Is it right to kick people out of the church for openly sinning, even though all people are sinners? I know one should not be unequally yoked with non-believers but does this apply to personal life or the church as well? Do you think churches should enforce the sins they choose to enforce and just kick out who they feel the need to dismiss? Or should they only be demoted from a high position, such as a Sunday school teacher or a pastor if openly sinning but not kicked out of the church itself?

Answer:

Being married to a non-believer is not a wise choice, but it is not a sin. Paul talks about marriages to non-believers in I Corinthians 7:12-15 and says they are not to end if the non-believer wishes to remain. Peter talks about converting a non-believing spouse through example in I Peter 3:1-2. The statement by Paul in I Corinthians 6:14-7:1 is being misapplied. Paul states that Christians are to avoid situations where a non-believer has control over their life. This is an unequal yoking because one has more power than the other. A marriage is a yoke of equals. See Is it wrong for a Christian to marry a non-believer?

A church that does not withdraw from someone openly living in sin is disobeying God's command.

"It is actually reported that there is sexual immorality among you, and such sexual immorality as is not even named among the Gentiles--that a man has his father's wife! And you are puffed up, and have not rather mourned, that he who has done this deed might be taken away from among you. For I indeed, as absent in body but present in spirit, have already judged (as though I were present) him who has so done this deed. In the name of our Lord Jesus Christ, when you are gathered together, along with my spirit, with the power of our Lord Jesus Christ, deliver such a one to Satan for the destruction of the flesh, that his spirit may be saved in the day of the Lord Jesus.

"Your glorying is not good. Do you not know that a little leaven leavens the whole lump? Therefore purge out the old leaven, that you may be a new lump, since you truly are unleavened. For indeed Christ, our Passover, was sacrificed for us. Therefore let us keep the feast, not with old leaven, nor with the leaven of malice and wickedness, but with the unleavened bread of sincerity and truth.

"I wrote to you in my epistle not to keep company with sexually immoral people. Yet I certainly did not mean with the sexually immoral people of this world, or with the covetous, or extortioners, or idolaters, since then you would need to go out of the world.
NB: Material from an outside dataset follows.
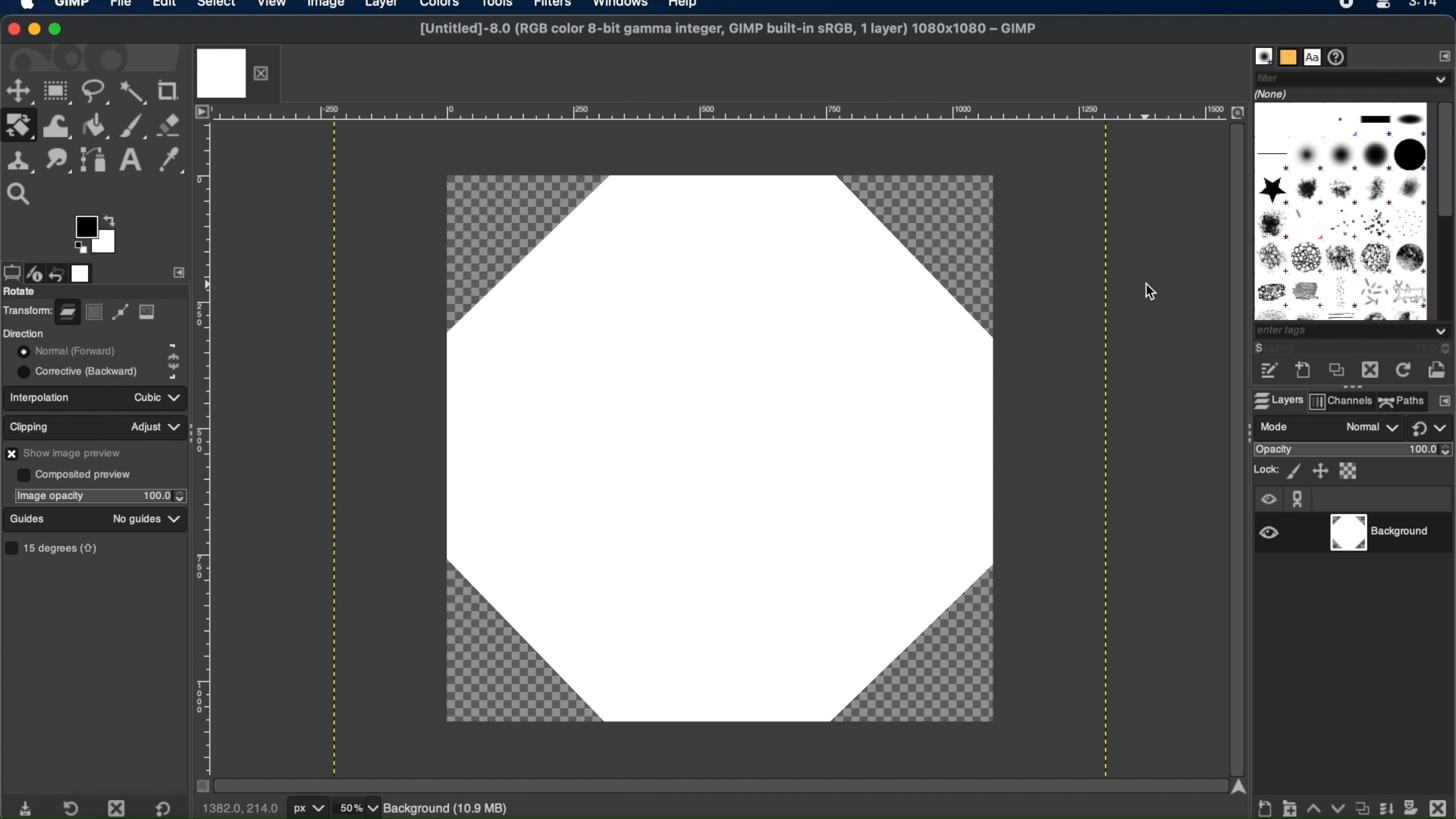 This screenshot has height=819, width=1456. I want to click on switch to another group of modes, so click(1433, 429).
But now I have written to you not to keep company with anyone named a brother, who is sexually immoral, or covetous, or an idolater, or a reviler, or a drunkard, or an extortioner -- not even to eat with such a person. For what have I to do with judging those also who are outside? Do you not judge those who are inside? But those who are outside God judges. Therefore "put away from yourselves the evil person" (I Corinthians 5:1-13).

Yes, we all slip up in sin, but there is a big difference between occasionally sinning and remaining in sin. "What shall we say then? Shall we continue in sin that grace may abound? Certainly not! How shall we who died to sin live any longer in it?" (Romans 6:1-2). While a person remains in his sin, he cannot be a part of a church. John makes the same point.
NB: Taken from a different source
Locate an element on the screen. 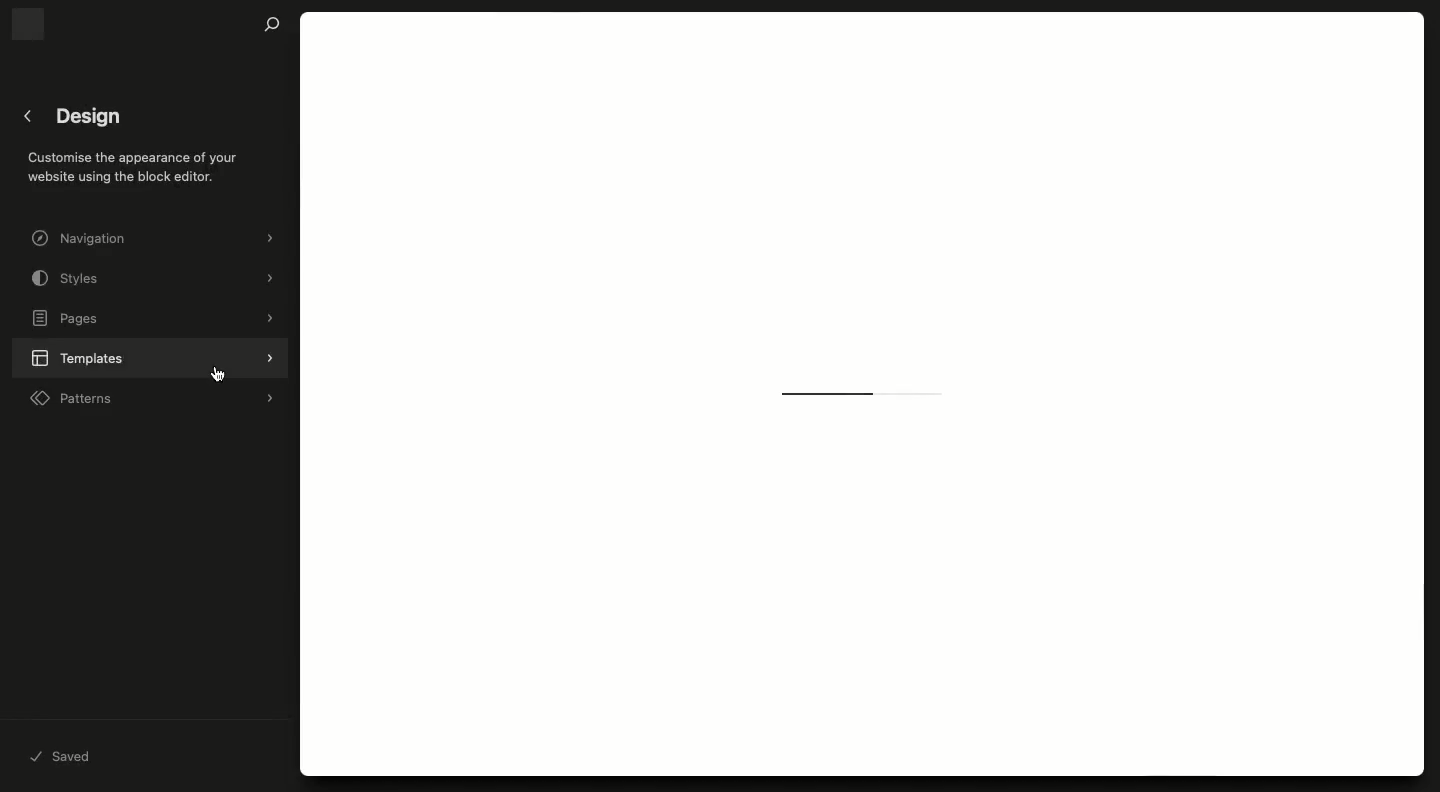  Pages is located at coordinates (152, 318).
"Little children, make sure no one deceives you; the one who practices righteousness is righteous, just as He is righteous; the one who practices sin is of the devil; for the devil has sinned from the beginning. The Son of God appeared for this purpose, to destroy the works of the devil. No one who is born of God practices sin, because His seed abides in him; and he cannot sin, because he is born of God. By this the children of God and the children of the devil are obvious: anyone who does not practice righteousness is not of God, nor the one who does not love his brother" (I John 3:7-10).

"Practicing" is trying to capture the tense in the Greek it refers to someone continuing to do something, whether sin or righteousness in this case. It is an ongoing practice in that person's life. John is not saying that the righteous person never sins -- in fact, he states the opposite in I John 1:8-2:1 -- but that a righteous person doesn't stay in sin.